● Exercise description: Lines of the data that contain the word "logo" are the ones to copy.
[[ Material to process, beginning ]]
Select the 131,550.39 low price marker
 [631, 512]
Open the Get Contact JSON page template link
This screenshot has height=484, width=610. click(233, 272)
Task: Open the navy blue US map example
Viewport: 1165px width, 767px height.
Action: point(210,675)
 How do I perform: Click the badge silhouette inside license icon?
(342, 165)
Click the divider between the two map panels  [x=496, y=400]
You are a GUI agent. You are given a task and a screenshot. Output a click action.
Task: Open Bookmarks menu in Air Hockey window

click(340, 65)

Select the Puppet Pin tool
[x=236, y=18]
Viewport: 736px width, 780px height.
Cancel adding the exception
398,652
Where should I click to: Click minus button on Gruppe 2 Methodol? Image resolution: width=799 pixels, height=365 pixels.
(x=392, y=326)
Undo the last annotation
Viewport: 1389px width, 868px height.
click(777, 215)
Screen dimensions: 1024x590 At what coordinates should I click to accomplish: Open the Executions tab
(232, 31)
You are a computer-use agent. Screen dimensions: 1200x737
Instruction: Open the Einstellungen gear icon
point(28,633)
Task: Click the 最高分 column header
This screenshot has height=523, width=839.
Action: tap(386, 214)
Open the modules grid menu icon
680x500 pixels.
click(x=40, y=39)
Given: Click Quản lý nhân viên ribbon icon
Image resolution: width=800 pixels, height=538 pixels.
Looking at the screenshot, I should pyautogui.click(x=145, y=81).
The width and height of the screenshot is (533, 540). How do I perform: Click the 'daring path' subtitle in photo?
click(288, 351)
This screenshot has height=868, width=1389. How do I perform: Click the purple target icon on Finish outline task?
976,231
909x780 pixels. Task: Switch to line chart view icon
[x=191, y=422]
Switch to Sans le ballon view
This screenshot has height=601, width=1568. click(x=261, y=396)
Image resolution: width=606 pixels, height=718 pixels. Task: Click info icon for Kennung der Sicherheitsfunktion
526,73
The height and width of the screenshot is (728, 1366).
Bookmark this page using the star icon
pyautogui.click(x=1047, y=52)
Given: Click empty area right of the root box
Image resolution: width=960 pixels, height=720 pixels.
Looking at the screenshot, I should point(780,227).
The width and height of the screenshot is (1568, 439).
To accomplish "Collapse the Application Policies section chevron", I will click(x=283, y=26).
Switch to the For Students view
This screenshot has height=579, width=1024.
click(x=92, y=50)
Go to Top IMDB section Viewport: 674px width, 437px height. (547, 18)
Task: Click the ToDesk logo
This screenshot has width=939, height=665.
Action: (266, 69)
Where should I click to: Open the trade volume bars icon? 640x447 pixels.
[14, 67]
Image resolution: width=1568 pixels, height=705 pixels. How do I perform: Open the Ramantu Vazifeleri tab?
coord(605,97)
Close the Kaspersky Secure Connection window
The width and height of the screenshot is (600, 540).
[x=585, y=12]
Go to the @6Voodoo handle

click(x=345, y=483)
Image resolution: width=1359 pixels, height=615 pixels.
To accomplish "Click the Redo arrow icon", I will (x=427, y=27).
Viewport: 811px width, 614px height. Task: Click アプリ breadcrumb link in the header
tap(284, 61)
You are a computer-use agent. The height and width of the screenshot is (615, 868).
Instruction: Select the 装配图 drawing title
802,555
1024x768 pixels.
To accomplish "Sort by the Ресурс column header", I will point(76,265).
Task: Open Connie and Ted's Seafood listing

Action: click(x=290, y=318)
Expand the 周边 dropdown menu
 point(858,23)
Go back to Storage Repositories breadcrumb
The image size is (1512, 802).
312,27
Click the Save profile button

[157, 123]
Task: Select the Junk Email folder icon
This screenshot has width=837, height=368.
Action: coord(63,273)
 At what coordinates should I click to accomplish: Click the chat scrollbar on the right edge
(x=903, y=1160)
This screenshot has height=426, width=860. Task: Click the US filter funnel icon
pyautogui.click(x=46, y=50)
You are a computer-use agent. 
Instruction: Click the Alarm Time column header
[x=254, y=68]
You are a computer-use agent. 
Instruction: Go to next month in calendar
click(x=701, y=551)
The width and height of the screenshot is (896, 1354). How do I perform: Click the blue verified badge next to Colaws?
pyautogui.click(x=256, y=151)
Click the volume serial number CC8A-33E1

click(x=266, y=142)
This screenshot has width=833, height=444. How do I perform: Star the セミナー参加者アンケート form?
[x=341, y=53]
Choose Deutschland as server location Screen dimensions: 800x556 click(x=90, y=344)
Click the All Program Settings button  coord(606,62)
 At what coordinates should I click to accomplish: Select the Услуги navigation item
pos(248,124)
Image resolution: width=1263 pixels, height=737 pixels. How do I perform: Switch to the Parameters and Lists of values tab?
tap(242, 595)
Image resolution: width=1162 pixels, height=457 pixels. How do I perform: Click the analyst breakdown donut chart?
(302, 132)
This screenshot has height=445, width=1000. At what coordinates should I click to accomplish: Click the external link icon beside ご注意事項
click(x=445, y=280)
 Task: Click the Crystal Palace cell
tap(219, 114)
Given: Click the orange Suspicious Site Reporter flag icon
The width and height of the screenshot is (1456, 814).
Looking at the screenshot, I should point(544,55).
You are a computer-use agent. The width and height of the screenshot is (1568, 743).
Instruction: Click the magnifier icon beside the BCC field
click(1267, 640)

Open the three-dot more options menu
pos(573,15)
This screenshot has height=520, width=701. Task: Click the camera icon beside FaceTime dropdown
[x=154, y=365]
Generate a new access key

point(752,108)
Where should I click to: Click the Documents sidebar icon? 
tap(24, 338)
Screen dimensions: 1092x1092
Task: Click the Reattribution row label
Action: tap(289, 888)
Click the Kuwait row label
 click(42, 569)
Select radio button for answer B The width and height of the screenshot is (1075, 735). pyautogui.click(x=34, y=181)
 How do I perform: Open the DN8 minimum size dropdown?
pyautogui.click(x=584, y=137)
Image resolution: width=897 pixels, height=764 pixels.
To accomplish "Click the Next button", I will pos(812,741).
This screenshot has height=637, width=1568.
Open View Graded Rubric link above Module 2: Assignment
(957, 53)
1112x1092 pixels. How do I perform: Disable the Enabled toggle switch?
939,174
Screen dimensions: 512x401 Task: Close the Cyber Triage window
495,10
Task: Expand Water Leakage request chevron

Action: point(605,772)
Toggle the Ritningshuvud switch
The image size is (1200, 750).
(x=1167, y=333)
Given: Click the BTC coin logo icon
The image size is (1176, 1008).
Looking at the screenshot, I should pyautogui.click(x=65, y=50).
[[ Material to process, end ]]
● Answer box:
Task: Click the ToDesk logo
Given: Click the BTC coin logo icon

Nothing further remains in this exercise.